## DATA FOR THIS EXERCISE
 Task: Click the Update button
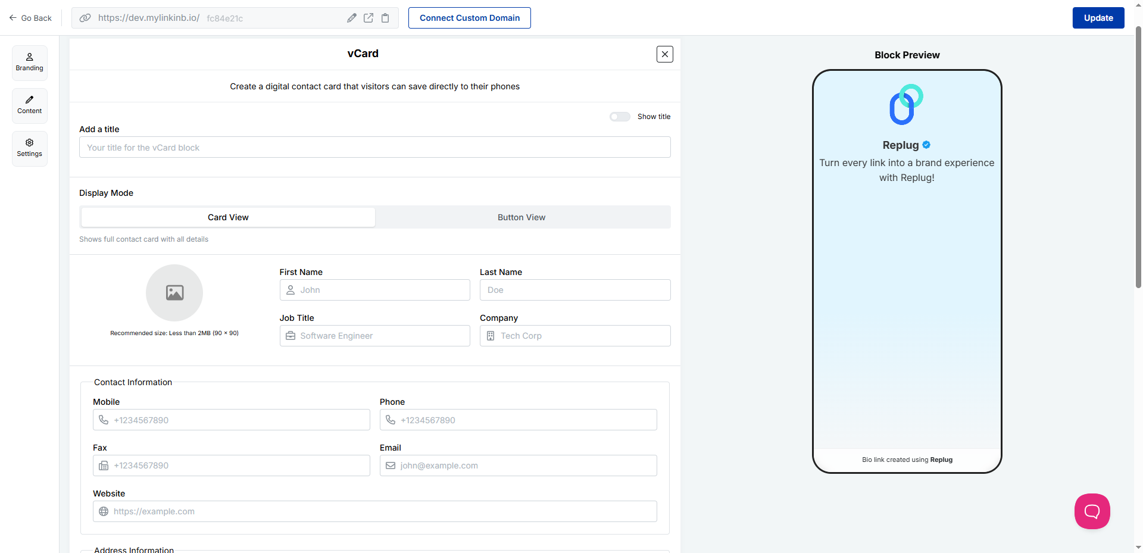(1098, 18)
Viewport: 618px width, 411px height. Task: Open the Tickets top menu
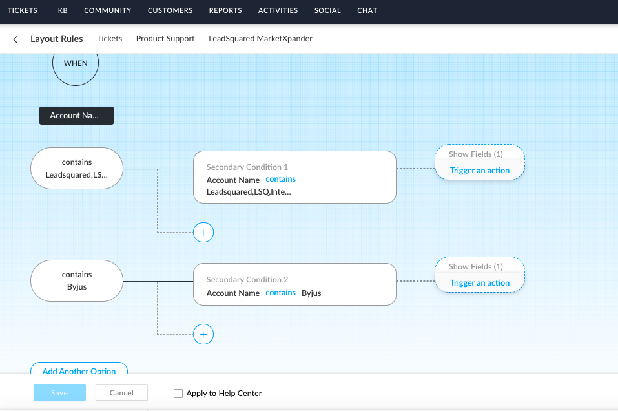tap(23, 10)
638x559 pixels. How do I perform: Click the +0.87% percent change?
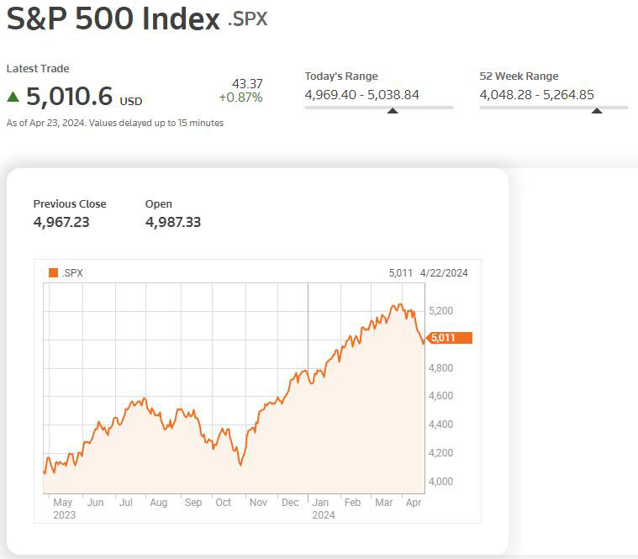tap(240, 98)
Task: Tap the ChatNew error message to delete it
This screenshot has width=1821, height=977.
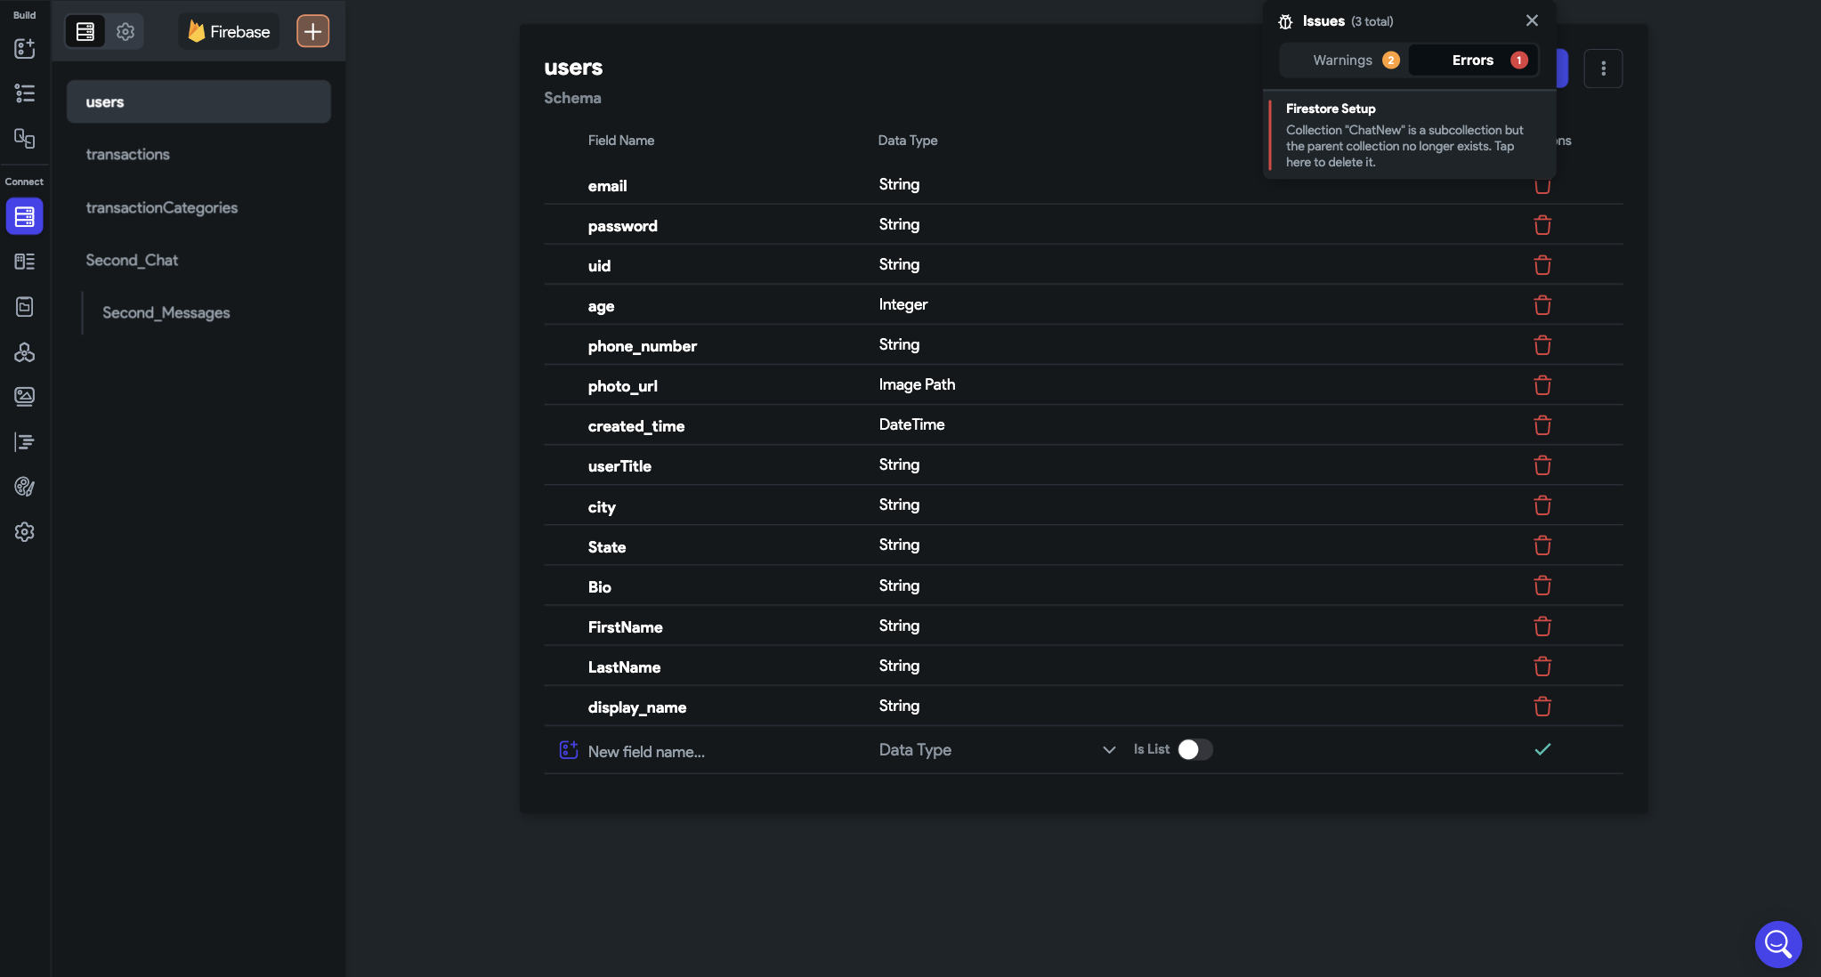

==

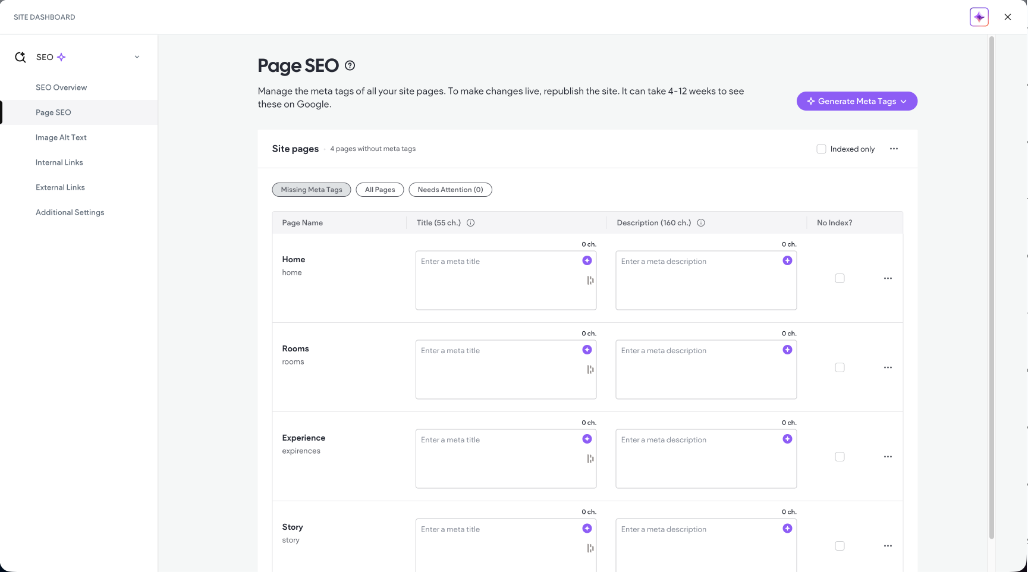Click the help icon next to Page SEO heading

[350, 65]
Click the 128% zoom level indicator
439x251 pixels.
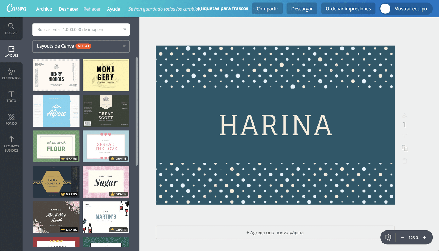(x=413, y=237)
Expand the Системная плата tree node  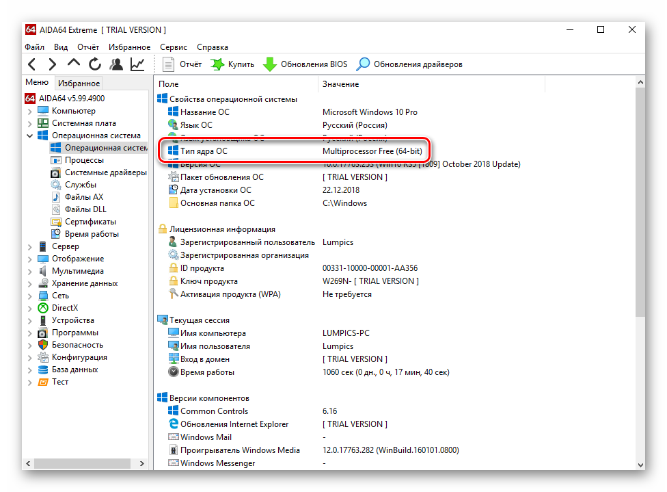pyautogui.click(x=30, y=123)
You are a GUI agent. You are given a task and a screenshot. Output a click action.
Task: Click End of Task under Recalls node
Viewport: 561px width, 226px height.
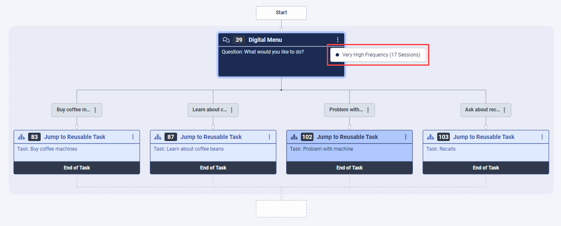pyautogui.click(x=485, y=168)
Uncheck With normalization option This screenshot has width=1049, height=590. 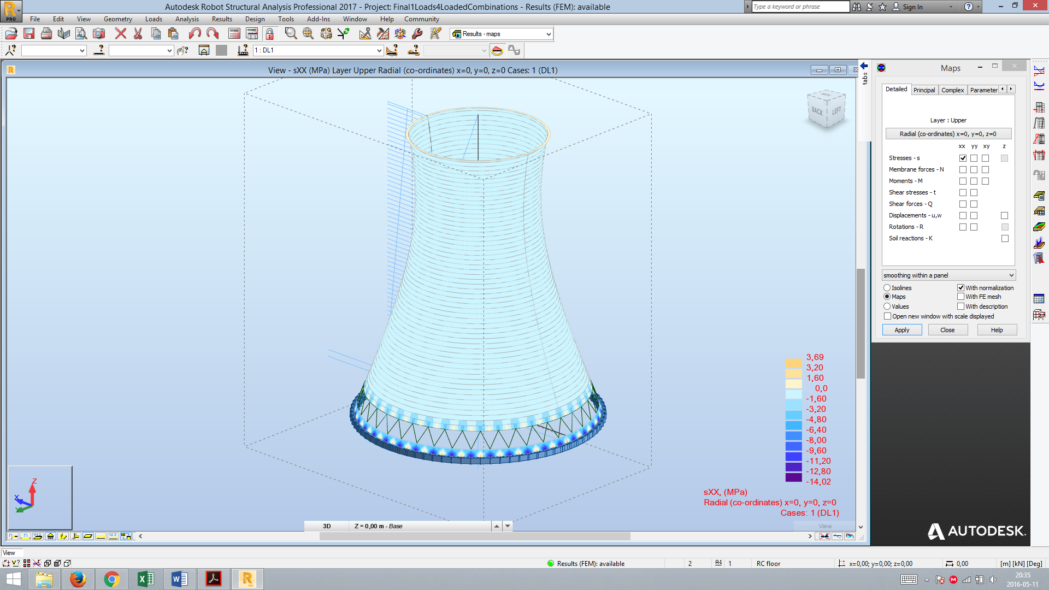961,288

* * *

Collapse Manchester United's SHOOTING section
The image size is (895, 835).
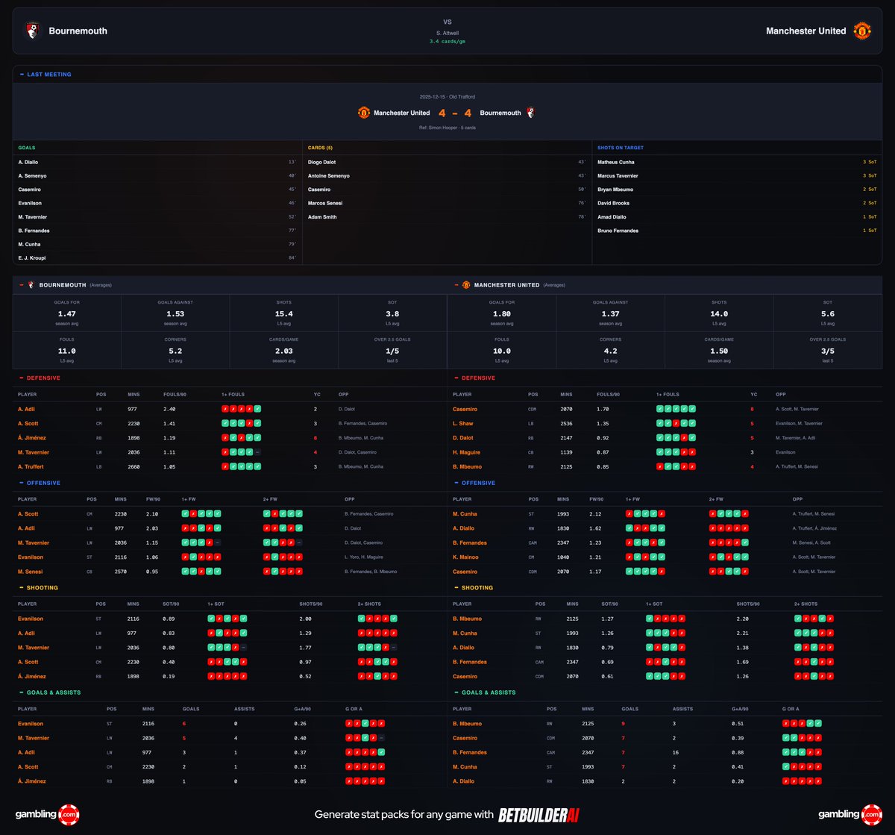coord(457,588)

## TASK DESCRIPTION
Rewrite the data as a Markdown table with the columns Row and Entry, starting at the line that contains "Task: Click the Update button" and stopping after the line that contains "This screenshot has width=1821, height=977.". Number the rows, omit blank lines, and leave the pictures out of the table.

## SOLUTION TO THIS TASK
| Row | Entry |
|---|---|
| 1 |  Task: Click the Update button |
| 2 | (1098, 18) |
| 3 | Viewport: 618px width, 411px height. Task: Open the Tickets top menu |
| 4 | tap(23, 10) |
| 5 | 638x559 pixels. How do I perform: Click the +0.87% percent change? |
| 6 | tap(240, 98) |
| 7 | Task: Tap the ChatNew error message to delete it |
| 8 | This screenshot has width=1821, height=977. |